[Congressional Record Volume 158, Number 120 (Monday, September 10, 2012)]
[Senate]
[Pages S6050-S6051]



                     TRIBUTE TO RICHARD F. GRIMMETT

  Mr. LUGAR. Mr. President, today I wish to recognize the extraordinary 
career achievements of Richard F. Grimmett, specialist in international 
security with the Foreign Affairs, Defense, and Trade Division of the 
Congressional Research Service, who is retiring on September 30, after 
38 years of distinguished government service. A native of Akron, OH, 
Richard graduated with honors from Kent State University, where he also 
received a Ph.D. in American history with a focus on recent U.S. 
national security policy.
  Since 1974, when he joined CRS, Richard has been involved in a wide 
range of major international security policy issues that have 
confronted the Congress, from questions involving intelligence 
community oversight, war powers, and the basing and use of U.S. 
military forces overseas, to the international arms trade and arms 
export controls. Through his nearly four decades as a staff adviser to 
the Congress and several of its major committees, his various 
appearances as a con1mittee witness, and through his authoring of 
numerous in-depth CRS reports, Richard has become recognized as a 
national expert in these critical defense and foreign policy issues.
  The broad sweep of his intellect is reflected in the substantive 
reports and memoranda he has written for the Congress. Yet an 
especially significant part of his contributions to congressional 
policy debates has been through the numerous consultations and 
briefings he has provided to major committees of the Senate and House 
on key issues before them. At the beginning of his career at CRS, 
Richard provided direct support to major congressional investigations 
of events of great consequence for U.S. national security interests. 
Among these were his analytical support for the Senate and House Select 
Intelligence Committees--the panels chaired by Senator Frank Church and 
Representative Otis Pike--charged with investigating the activities of 
the U.S. intelligence community during 1975 to 1976, investigations 
that ultimately led to the creation of permanent select committees in 
the House and Senate that oversee the budget and activities of the U.S. 
intelligence community today. Later, in 1985 to 1987, Richard was a 
senior coordinator of the support provided by CRS to the House and 
Senate joint committee investigating the Iran-Contra affair, personally 
providing advice and suggestions that focused attention on key 
deficiencies in U.S. law, several of which were later corrected by 
legislative enactment. Immediately after the attacks on the United 
States on September 11, 2001, he directly assisted the Senate and the 
House in clarifying its understanding of the legislative options 
available to the Congress to respond, through use of force, against 
those responsible for the attacks on this country.
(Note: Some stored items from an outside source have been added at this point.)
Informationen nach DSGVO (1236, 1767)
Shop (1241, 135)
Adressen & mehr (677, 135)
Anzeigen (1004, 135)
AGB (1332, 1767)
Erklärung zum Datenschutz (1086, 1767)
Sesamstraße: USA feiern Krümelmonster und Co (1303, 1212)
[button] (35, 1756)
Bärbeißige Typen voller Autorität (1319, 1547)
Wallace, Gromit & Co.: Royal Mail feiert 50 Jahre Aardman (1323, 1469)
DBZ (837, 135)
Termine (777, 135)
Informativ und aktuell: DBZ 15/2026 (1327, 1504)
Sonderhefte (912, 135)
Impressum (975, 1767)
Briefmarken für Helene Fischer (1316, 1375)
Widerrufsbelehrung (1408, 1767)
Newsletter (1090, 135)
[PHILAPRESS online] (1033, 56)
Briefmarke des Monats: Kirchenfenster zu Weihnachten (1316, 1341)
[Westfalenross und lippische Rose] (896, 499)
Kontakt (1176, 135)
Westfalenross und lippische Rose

His comprehensive 
understanding of the War Powers Resolution and its provisions have 
proven invaluable to the Congress when it has needed to consider what 
actions it might take when the President has engaged the U.S. military 
in hostile operations overseas. In 2005 Richard provided the Congress 
with an analytical roadmap that highlighted the common policy 
suggestions for legislation that the 9/11 Commission and previous 
similar inquiries had 1nade to bolster U.S. internal security against 
the threat of terrorism. Subsequently, several of these proposals were 
enacted into law.
  Throughout his career Richard has been the leading specialist at CRS 
on issues relating to U.S. arms sales to foreign nations, U.S. arms 
export control law, and the international arms trade in general. From 
the mid-1970s to the present, he has advised the Congress and its 
policy committees on

[[Page S6051]]

issues associated with every controversial foreign arms sale proposal 
that has come before them. Since 1982 he has produced a comprehensive 
annual report for the Congress detailing the agreements and deliveries 
concluded by the world's conventional weapons suppliers, a work that 
has set the gold standard on this subject. Richard was also the editor 
and coauthor of the Senate Foreign Relations Committee print ``Treaties 
and Other International Agreements: The Role of the United States 
Senate'' the definitive reference document on this subject.
  In the area of arms export control and oversight legislation, Richard 
has provided continuing expert support and advice to the Senate Foreign 
Relations Committee and the House Foreign Affairs Committee, from the 
original drafting of the Arms Export Control Act in 1976 through its 
various periods of amendment to the present day. More recently, he 
directly supported the Senate Foreign Relations Committee's exhaustive 
review of the Defense Trade Cooperation Treaty between the United 
States and the United Kingdom. In this endeavor, Richard provided his 
specialized expertise to the committee on the complex issues posed by 
this treaty, from its proposal by the President in 2007 through the 
Committee's consideration and the Senate's advice and consent to it in 
September 2010.
  In all of the examples I have noted, Richard Grimmett's institutional 
memory and command of the substance of the issues for which he has been 
responsible has made him an invaluable resource for the U.S. Congress 
at large and the Senate Foreign Relations Committee in particular. I am 
confident that the Members of the Senate and the House join me in 
expressing our deepest appreciation to Richard for the extraordinary 
service he has provided to us over his long and distinguished career.